[Stored items]
▬▬▬
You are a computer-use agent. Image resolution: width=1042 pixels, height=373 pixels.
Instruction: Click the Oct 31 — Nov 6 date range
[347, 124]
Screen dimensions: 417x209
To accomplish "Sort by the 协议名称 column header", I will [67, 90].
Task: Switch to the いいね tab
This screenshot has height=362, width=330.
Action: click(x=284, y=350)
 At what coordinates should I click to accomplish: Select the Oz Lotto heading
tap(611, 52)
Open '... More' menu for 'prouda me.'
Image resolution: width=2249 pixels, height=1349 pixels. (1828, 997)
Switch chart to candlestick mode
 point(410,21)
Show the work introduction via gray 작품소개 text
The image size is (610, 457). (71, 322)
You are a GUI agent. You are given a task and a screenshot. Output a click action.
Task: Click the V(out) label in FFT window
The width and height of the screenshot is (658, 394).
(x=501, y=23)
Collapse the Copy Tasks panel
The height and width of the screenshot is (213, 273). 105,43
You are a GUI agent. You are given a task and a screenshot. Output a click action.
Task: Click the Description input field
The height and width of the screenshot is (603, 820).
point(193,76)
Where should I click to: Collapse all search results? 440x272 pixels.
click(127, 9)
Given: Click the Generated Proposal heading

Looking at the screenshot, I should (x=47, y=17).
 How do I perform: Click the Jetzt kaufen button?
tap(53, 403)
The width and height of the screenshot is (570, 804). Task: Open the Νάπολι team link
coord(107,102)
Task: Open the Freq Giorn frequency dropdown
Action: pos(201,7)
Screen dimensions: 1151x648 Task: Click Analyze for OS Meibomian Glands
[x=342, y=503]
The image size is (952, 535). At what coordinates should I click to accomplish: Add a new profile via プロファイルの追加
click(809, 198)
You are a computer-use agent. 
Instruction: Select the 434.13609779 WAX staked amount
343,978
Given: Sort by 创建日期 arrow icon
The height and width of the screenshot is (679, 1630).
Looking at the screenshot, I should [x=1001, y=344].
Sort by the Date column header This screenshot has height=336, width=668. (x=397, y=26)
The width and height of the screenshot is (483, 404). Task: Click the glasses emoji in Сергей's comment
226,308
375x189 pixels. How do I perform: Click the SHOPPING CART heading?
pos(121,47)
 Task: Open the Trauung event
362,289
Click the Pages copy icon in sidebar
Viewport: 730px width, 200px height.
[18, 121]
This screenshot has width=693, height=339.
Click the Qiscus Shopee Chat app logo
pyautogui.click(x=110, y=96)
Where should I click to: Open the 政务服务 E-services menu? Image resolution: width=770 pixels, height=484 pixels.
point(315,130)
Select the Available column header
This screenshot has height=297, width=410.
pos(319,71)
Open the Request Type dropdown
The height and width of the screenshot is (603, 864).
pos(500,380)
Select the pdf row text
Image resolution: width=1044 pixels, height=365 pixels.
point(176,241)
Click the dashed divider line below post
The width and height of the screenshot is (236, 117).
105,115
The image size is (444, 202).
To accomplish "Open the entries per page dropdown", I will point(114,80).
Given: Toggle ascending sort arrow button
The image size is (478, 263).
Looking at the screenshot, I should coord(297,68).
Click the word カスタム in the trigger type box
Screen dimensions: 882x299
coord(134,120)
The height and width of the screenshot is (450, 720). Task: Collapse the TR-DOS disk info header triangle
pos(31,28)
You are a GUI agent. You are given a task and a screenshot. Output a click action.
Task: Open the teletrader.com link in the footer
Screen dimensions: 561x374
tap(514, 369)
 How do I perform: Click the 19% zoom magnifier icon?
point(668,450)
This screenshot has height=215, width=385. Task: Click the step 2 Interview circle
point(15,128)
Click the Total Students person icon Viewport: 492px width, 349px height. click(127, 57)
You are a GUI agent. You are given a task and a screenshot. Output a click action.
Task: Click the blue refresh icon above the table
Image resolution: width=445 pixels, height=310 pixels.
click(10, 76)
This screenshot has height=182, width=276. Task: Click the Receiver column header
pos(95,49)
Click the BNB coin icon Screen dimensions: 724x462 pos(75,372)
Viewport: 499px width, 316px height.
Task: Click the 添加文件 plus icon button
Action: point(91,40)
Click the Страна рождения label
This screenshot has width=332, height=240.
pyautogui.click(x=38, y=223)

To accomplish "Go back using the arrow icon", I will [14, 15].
▬▬▬
- [Action item]:
Scan the data above for the word "label", then copy every line that holds it.

- [Answer space]:
Task: Click the V(out) label in FFT window
Click the Страна рождения label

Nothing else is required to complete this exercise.